Originally posted by 一行 at 2006/5/21 01:10:
请问中医实在易兄,仲景此处所言“方术”,是指后世“易道”所指的狭义方术么?我认为不是。我们不应该望文生义,混淆古汉语和现代汉语的区别。
《文心雕龙·书记》云:“方者,隅也。医药攻病,各有所立,专精一隅,故药术称方。术者,路也。算历极数,见路乃明,九章积征,故以为术。”
中医术最初也是方术之一。《汉书·艺文志》把“医经”列于《方技略》,作为与房中术并列的方术。
在下以为,仲景此言,当为“医术”所言,不然为何《伤寒论》整篇,都找不到狭义“方术”的影子呢?
汉朝方术家,即后世之道家。故仲景实为真正易医也。
我的意思可能没说明白,我阐明一下,我文中所言为“命理”和“业病”,“命理“指的是子平和紫薇那种算命方式,如果孙真人所讲之“易”指的是阴阳五行和天人合一之道的话,那我赞成,这本就是中医的哲学根基,没什么可争的。我的意思是现在这句话往往被用于联系算命和中医之间的关系。

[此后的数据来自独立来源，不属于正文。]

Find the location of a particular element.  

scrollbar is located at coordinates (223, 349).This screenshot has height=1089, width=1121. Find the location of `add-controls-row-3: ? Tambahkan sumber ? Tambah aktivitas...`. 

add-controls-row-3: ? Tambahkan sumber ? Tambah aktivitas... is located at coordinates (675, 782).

在《大医习业》文中,孙真人明言:“阴阳禄命,诸家相法”。一行这里说的紫微子平六壬等,孙真人早就注意到了,这些都是他老人家说的“周易术数”。
易、医、道,殊途同归古仙人道。更当谨记《大医精诚》:
張湛曰:“夫經方之難精,由來尚矣”今病有內同而外異,亦有內異而外同,故五臟六腑之盈虛,血脈榮衛之通塞,固非耳目之所察,必先診候以審之。而寸口關尺,有浮沉絃緊之亂⑤;俞穴流注⑥,有高下淺深之差;肌膚筋骨,有厚薄剛柔之異。唯用心精微者,始可與言於兹矣。今以至精至微之事求之於至麤至淺之思,其不殆哉!若盈而益之,虛而損之,通而徹之,塞而壅之,寒而冷之,熱而溫之,是重加其疾,而望其生,吾見其死矣。故醫方卜筮,藝能之難精者也,既非神授,何以得其幽微?世有愚者,讀方三年,便謂天下無病可治;及治病三年,乃知天下無方可用。故學者必須博極醫源,精勤不倦,不得道聽途說,而言醫道已了,深思誤哉!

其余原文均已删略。